- Saved entries:
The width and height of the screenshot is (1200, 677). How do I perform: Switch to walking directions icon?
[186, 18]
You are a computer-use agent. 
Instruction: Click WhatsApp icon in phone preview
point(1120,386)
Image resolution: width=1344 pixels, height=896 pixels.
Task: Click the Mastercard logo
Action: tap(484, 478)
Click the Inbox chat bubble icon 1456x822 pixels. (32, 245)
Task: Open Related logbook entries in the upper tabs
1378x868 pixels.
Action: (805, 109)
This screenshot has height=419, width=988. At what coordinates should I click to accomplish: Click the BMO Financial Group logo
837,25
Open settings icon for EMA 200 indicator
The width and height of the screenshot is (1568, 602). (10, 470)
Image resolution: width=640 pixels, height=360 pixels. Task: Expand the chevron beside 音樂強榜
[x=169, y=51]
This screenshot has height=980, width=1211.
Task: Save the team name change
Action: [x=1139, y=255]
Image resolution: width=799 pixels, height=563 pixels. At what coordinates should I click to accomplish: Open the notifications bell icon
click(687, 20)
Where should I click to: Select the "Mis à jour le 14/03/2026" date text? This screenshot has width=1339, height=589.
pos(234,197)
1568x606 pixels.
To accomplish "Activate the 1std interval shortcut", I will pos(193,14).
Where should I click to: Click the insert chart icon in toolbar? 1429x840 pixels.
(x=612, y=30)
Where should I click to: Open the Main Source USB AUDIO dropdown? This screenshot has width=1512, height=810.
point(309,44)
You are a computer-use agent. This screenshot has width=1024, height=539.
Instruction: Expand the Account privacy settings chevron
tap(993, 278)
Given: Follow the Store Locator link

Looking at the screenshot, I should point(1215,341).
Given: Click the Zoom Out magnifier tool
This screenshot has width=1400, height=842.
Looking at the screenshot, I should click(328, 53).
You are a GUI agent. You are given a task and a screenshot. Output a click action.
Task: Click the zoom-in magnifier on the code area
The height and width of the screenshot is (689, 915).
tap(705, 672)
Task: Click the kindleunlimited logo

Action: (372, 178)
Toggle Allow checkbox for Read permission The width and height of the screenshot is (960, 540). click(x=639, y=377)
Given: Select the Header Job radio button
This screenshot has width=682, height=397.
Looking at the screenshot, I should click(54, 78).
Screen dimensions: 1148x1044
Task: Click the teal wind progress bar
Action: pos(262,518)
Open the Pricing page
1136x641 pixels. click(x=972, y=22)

- Problem description: Please say how many lines in the records above contain the word "computer", giving the number alone.

- Answer below: 2